# Task
Output all records exactly, with no images.

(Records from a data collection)
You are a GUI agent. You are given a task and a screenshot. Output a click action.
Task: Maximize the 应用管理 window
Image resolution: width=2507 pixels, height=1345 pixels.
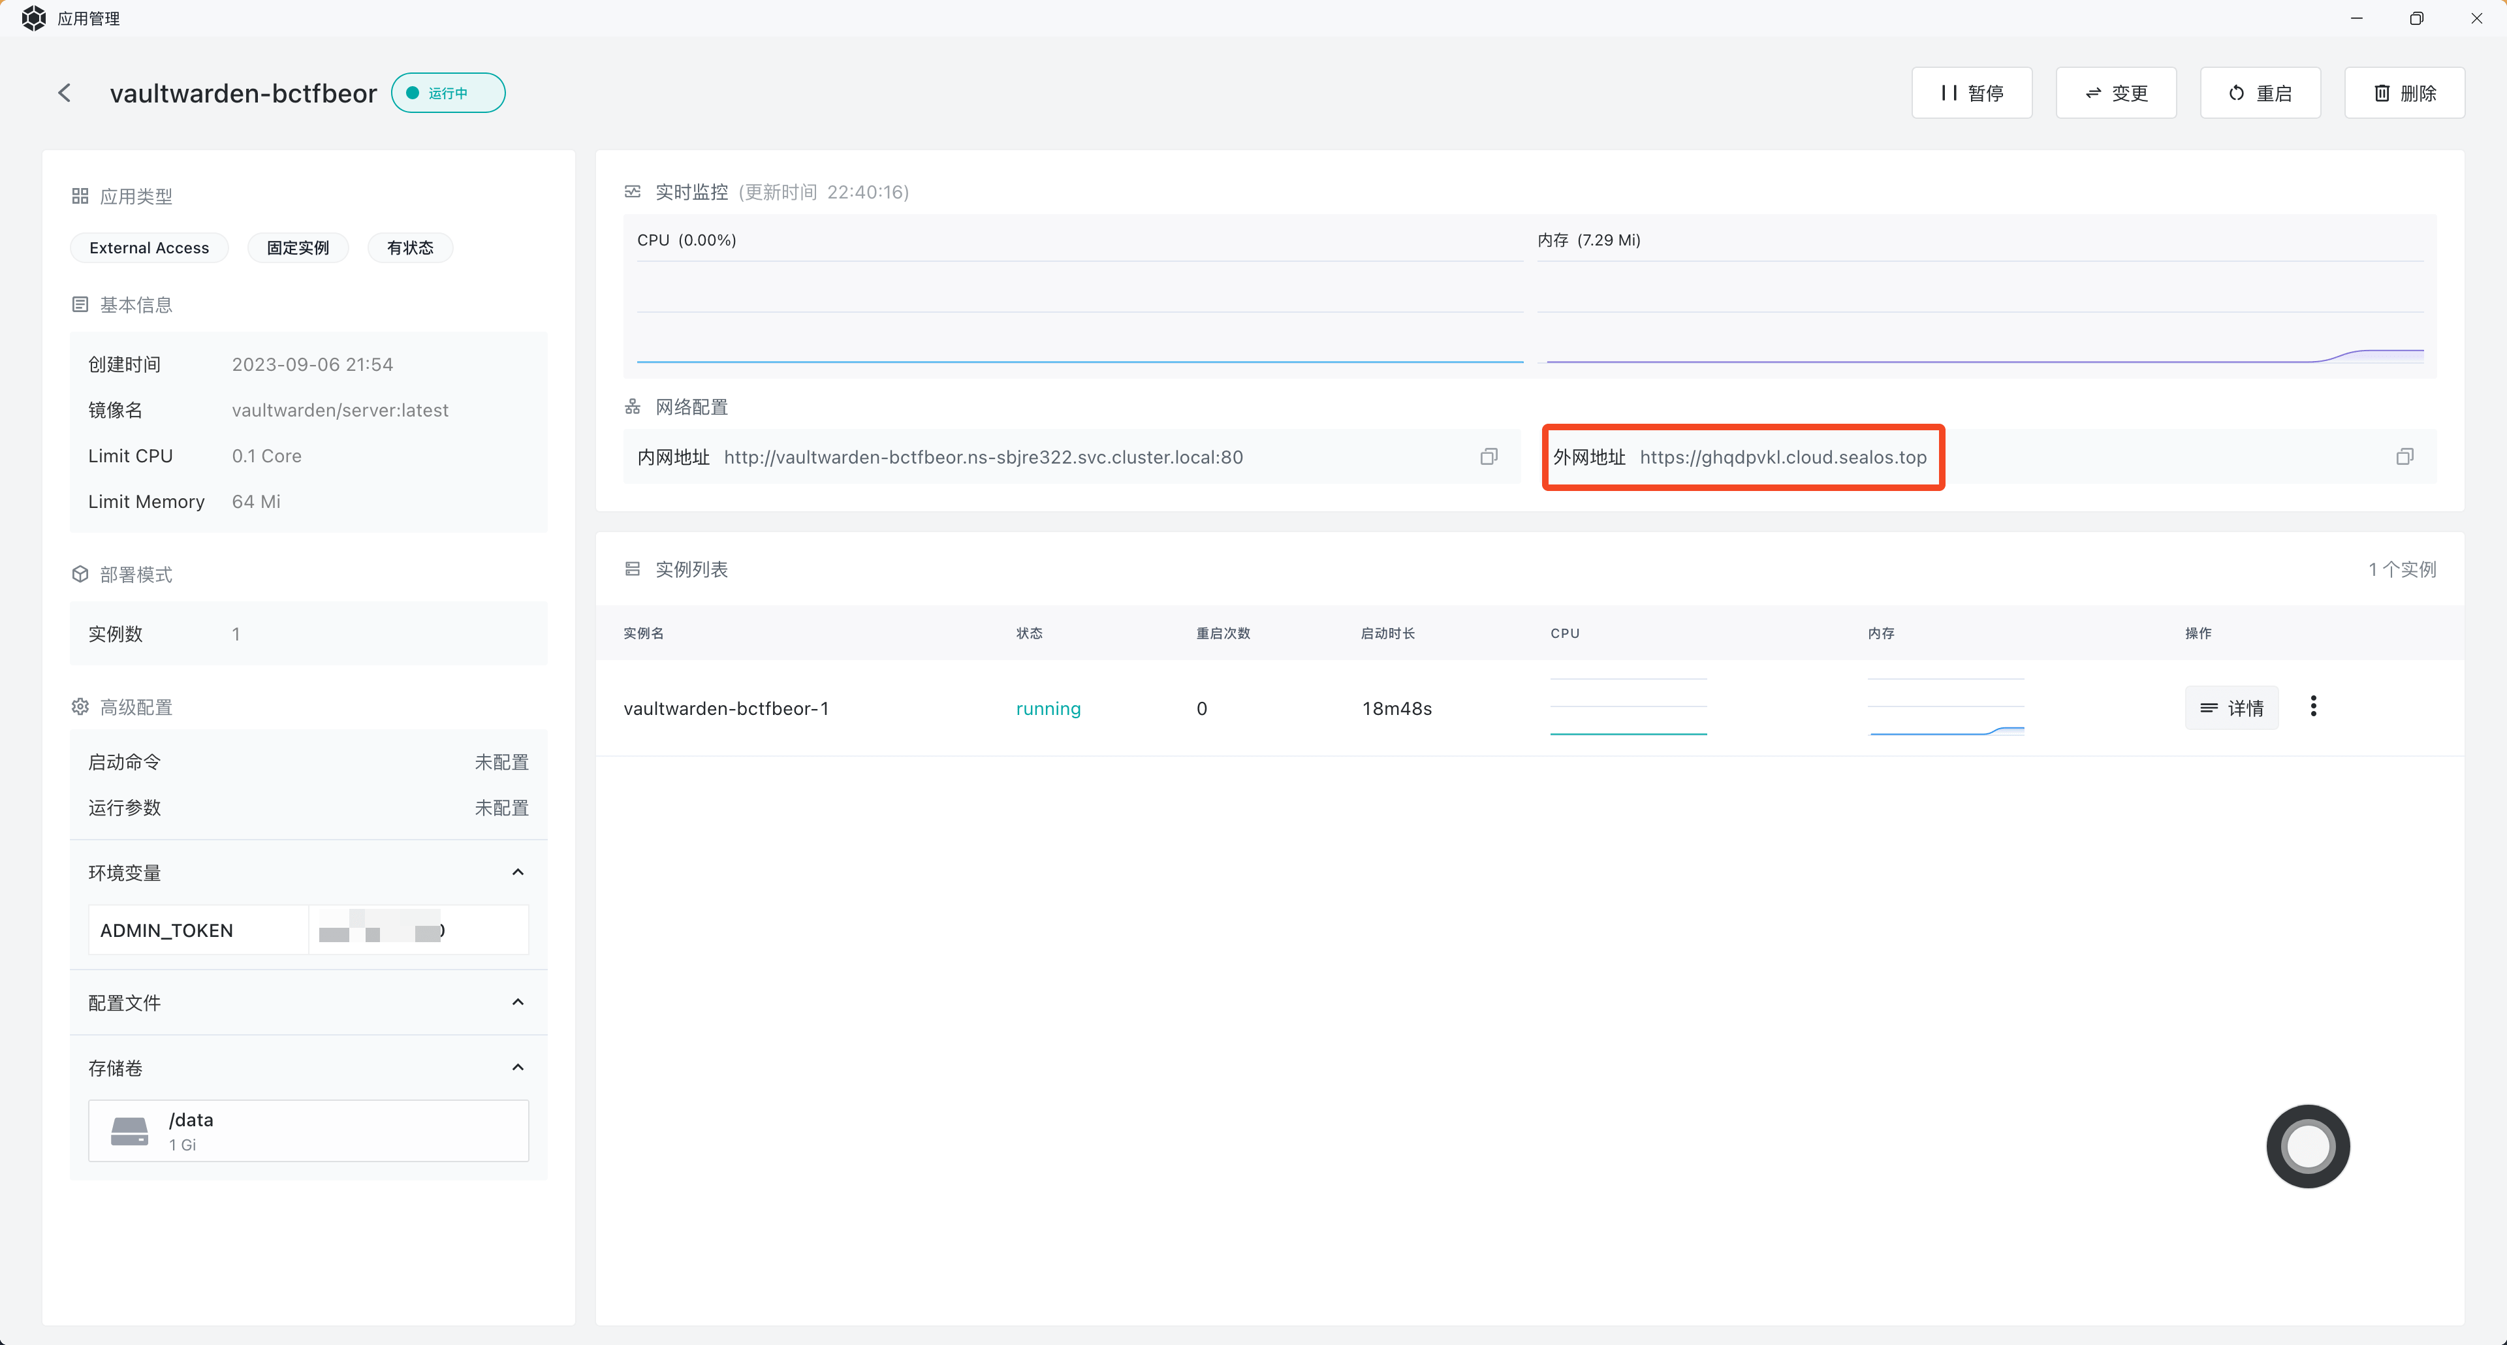point(2416,18)
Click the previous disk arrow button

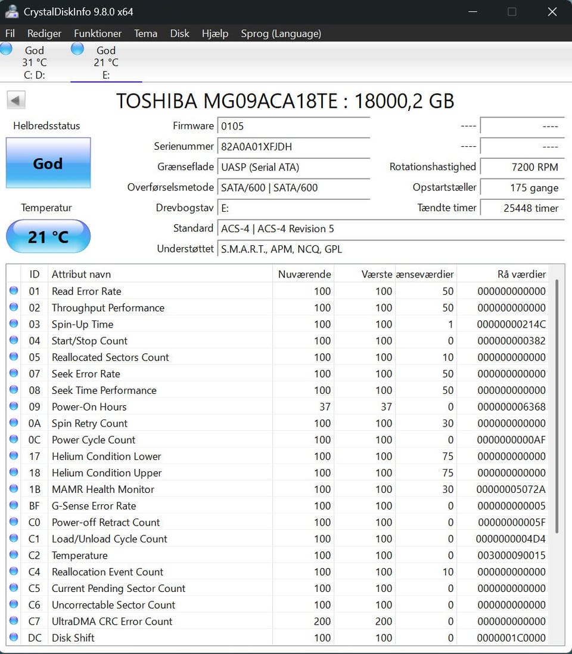pyautogui.click(x=15, y=100)
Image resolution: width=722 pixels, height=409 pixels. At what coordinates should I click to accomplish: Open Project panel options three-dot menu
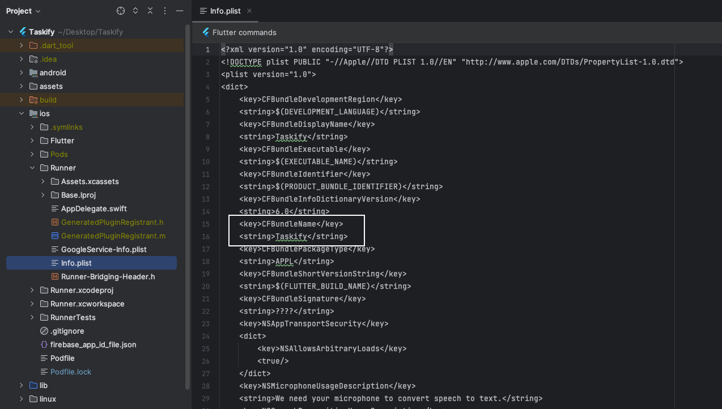tap(165, 11)
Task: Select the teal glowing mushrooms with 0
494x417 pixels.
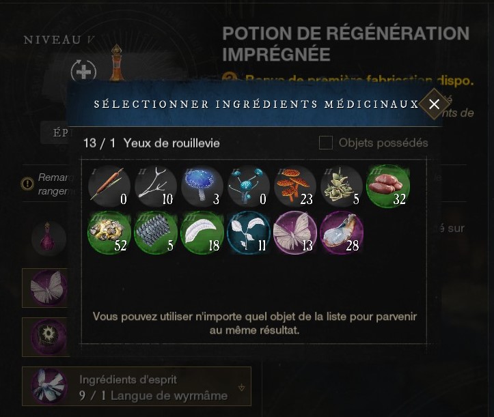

# Solution
You are a GUI agent. You are given a task and a screenshot. Output a click action.
Task: Maximize the 应用管理 window
Image resolution: width=2507 pixels, height=1345 pixels.
point(2416,18)
Click the previous disk arrow button

pyautogui.click(x=15, y=100)
Image resolution: width=722 pixels, height=409 pixels. At what coordinates should I click to accomplish: Open Project panel options three-dot menu
tap(165, 11)
Task: Select the teal glowing mushrooms with 0
494x417 pixels.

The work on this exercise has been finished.